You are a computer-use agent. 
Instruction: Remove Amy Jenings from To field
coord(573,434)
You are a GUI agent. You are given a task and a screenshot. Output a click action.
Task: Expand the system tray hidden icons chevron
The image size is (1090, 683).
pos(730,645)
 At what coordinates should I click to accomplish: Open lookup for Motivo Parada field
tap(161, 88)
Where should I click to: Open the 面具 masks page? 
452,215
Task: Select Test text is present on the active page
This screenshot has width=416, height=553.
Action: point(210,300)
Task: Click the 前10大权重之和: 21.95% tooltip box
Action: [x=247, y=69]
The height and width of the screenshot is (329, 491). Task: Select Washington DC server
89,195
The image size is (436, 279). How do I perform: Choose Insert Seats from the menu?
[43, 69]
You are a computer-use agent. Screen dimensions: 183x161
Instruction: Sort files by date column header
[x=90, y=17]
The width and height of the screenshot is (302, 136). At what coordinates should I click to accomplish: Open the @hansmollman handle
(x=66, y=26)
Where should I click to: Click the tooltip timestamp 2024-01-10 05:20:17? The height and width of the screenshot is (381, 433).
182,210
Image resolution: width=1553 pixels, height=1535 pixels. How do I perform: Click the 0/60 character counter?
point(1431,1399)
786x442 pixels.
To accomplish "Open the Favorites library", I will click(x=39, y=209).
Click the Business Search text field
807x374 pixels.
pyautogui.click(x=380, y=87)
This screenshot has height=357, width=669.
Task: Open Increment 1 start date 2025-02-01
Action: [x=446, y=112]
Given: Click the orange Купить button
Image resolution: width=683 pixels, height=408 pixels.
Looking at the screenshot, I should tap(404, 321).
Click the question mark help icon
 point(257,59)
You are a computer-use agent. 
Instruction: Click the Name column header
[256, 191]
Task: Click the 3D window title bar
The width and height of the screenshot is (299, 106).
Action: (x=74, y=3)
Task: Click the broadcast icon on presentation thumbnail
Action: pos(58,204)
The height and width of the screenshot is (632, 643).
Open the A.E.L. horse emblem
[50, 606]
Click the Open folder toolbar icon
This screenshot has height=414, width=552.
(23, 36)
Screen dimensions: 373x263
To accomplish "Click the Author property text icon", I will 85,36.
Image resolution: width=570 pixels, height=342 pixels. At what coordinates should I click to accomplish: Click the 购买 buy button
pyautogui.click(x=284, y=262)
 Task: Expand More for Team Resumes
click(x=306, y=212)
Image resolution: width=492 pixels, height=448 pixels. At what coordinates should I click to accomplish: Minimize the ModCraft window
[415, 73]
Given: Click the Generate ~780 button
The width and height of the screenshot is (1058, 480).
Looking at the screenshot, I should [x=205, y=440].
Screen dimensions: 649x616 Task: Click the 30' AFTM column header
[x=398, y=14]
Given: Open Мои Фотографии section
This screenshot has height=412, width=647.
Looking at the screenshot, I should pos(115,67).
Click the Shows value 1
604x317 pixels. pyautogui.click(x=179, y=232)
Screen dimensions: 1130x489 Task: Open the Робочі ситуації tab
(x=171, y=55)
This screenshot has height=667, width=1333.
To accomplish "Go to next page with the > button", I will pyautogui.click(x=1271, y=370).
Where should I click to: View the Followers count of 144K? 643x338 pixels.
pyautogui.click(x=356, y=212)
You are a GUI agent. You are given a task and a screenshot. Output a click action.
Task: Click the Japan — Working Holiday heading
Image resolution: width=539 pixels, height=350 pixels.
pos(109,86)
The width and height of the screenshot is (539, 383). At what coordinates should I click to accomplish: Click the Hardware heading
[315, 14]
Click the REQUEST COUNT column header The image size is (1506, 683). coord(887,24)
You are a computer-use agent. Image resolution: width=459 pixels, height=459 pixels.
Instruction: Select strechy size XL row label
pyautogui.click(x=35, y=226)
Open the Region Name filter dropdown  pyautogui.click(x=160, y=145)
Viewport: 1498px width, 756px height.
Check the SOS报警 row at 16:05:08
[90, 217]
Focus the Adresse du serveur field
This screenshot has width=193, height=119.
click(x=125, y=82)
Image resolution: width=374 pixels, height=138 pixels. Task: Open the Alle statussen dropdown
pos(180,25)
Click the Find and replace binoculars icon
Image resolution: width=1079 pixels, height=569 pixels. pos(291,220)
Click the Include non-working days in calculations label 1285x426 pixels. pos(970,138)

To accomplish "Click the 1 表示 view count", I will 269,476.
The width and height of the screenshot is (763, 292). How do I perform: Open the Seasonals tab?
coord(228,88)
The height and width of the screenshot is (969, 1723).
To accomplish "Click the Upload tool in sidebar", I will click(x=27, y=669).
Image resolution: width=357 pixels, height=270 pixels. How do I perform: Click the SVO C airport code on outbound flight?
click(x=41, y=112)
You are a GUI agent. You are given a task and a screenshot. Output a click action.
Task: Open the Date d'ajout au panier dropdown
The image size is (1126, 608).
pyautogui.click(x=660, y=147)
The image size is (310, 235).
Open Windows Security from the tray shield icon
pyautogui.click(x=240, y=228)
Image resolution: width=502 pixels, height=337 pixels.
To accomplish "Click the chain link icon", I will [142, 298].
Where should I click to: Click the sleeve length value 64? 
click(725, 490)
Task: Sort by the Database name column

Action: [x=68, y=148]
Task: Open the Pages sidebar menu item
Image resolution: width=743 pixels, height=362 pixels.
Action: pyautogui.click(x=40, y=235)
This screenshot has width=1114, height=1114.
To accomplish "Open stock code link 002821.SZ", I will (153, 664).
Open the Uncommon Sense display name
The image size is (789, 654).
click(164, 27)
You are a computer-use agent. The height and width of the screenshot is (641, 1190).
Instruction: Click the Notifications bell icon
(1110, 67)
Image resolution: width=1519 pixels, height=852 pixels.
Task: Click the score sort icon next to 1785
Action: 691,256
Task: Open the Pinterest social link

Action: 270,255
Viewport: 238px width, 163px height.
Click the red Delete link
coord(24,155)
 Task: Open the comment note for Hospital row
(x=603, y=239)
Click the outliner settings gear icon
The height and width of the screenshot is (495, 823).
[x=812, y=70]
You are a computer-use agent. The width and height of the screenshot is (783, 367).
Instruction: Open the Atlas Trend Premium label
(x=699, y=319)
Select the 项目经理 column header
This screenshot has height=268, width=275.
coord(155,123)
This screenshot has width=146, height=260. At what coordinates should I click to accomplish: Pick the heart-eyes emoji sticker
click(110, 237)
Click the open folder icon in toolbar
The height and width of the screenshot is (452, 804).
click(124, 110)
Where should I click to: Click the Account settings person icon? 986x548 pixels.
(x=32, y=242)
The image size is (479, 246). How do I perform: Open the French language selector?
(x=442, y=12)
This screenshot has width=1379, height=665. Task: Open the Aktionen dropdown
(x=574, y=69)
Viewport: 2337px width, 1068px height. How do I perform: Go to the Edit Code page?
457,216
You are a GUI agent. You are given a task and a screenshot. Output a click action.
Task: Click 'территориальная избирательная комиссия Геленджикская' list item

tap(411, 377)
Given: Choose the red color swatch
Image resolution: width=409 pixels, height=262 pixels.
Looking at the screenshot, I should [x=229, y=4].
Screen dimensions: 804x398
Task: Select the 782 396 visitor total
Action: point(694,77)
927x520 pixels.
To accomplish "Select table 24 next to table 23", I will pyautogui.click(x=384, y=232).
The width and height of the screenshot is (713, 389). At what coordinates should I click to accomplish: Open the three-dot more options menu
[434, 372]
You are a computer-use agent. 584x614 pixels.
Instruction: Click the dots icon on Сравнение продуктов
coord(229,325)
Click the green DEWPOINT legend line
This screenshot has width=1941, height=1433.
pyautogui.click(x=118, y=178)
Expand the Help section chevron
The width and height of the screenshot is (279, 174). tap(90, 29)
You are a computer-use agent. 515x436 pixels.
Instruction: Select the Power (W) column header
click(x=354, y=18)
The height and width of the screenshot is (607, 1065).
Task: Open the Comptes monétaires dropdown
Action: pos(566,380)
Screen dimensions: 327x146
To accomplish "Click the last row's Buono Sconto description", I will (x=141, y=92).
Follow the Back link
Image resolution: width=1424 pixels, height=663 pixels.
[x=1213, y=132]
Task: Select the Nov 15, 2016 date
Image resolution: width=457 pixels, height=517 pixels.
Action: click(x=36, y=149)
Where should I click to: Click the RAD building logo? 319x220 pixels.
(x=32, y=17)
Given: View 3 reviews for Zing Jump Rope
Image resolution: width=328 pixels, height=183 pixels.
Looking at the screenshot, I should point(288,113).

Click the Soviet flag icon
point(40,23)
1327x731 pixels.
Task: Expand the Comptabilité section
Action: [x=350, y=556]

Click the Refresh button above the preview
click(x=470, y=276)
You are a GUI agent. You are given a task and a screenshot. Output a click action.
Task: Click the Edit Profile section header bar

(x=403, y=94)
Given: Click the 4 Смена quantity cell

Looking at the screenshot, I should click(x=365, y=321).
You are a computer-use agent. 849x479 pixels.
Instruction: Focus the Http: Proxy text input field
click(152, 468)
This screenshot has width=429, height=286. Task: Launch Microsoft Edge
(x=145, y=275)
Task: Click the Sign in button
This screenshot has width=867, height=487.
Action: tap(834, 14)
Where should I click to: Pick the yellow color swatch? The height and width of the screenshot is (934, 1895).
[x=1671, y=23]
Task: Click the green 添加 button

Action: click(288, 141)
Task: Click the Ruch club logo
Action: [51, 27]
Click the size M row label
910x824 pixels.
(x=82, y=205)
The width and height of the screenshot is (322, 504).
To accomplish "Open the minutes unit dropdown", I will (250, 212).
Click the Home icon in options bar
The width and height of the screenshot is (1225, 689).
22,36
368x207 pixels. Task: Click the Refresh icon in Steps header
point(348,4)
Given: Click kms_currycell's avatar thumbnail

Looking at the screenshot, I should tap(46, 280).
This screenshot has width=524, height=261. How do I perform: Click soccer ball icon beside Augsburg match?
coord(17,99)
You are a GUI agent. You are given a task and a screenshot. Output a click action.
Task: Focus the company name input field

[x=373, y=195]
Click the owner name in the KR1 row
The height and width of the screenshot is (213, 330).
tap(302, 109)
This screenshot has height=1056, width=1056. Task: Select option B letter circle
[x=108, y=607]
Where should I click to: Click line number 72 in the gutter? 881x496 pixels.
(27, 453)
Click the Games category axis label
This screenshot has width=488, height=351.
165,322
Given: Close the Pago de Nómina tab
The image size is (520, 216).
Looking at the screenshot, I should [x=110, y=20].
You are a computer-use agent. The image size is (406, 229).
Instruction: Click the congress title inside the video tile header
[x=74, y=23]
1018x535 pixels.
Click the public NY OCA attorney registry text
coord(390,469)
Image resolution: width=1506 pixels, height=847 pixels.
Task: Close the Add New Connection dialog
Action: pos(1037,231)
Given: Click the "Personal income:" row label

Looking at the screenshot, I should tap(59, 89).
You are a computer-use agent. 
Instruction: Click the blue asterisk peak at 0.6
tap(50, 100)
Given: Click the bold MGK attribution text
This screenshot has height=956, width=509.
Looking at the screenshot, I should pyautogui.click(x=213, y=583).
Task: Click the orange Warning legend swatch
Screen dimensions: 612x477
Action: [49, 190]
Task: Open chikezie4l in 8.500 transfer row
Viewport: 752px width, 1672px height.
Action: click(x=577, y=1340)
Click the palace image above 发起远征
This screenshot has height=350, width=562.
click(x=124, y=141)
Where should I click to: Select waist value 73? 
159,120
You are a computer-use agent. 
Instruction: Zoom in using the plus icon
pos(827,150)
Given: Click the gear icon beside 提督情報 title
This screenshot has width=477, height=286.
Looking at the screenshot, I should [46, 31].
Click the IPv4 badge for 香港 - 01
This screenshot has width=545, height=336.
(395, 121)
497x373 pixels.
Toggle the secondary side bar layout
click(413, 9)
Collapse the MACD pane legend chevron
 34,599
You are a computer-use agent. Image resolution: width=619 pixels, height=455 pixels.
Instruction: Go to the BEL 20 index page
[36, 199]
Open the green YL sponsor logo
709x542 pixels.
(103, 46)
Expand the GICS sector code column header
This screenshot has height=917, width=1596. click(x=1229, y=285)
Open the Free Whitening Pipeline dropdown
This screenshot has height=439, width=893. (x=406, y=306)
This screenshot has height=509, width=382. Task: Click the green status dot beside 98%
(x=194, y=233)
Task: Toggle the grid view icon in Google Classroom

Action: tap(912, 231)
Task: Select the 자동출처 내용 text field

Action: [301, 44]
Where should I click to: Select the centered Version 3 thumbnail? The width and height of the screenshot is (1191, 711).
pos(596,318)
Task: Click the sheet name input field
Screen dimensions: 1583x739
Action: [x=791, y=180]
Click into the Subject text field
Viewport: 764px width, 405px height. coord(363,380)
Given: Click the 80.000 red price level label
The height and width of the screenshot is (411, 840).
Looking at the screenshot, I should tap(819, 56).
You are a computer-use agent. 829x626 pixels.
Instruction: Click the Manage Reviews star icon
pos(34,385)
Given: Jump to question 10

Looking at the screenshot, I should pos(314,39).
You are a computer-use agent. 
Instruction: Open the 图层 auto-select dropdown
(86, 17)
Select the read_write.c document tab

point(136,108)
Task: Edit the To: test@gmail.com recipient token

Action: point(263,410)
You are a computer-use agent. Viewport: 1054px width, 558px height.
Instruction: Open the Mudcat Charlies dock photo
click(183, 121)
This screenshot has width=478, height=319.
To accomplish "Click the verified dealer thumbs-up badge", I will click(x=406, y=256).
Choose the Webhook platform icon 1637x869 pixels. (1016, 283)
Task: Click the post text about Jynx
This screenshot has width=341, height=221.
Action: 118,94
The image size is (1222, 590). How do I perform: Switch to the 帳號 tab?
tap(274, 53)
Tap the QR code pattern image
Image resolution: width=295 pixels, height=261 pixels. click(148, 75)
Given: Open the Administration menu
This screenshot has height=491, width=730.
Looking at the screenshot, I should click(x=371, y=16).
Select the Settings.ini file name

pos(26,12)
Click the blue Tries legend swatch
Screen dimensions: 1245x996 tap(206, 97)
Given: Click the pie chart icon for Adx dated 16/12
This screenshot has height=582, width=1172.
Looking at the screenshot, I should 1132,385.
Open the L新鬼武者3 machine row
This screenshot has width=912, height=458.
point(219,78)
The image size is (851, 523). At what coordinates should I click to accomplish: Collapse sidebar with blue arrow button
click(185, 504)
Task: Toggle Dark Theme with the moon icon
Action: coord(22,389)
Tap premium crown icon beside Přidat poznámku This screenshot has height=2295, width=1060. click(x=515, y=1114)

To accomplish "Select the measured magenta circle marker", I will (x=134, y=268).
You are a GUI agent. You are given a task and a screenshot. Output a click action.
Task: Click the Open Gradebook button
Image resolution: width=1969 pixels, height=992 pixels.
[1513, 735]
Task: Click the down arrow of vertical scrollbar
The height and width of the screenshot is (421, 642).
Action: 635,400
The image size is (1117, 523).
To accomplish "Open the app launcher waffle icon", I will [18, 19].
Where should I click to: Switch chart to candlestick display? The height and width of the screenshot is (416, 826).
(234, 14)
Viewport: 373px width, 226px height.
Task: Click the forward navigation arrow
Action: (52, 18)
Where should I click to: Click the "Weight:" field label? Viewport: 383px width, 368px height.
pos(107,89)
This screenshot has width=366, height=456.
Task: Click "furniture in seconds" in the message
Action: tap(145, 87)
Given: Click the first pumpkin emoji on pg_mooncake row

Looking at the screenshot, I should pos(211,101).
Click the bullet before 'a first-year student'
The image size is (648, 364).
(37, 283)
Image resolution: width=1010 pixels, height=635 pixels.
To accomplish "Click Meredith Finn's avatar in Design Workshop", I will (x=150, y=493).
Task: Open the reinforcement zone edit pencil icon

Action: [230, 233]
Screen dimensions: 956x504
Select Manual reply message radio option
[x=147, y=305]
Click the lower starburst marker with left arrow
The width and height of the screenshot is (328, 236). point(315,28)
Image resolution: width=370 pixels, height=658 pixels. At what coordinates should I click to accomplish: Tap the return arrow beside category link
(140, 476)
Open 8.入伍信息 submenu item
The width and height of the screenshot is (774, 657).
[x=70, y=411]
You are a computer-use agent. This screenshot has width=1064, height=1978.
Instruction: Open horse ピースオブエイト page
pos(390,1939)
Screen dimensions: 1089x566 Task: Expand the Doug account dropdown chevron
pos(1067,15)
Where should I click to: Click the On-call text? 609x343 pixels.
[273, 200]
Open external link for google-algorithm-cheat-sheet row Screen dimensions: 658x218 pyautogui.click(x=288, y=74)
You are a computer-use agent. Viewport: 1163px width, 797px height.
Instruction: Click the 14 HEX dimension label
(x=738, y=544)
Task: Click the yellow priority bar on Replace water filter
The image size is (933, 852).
• • • • •
WHAT TO WORK ON:
Echo the rows above from the first line through the line containing "pos(730,645)", and give nothing else.

SOLUTION FOR THIS TASK:
You are a computer-use agent. 
Instruction: Remove Amy Jenings from To field
coord(573,434)
You are a GUI agent. You are given a task and a screenshot. Output a click action.
Task: Expand the system tray hidden icons chevron
The image size is (1090, 683).
pos(730,645)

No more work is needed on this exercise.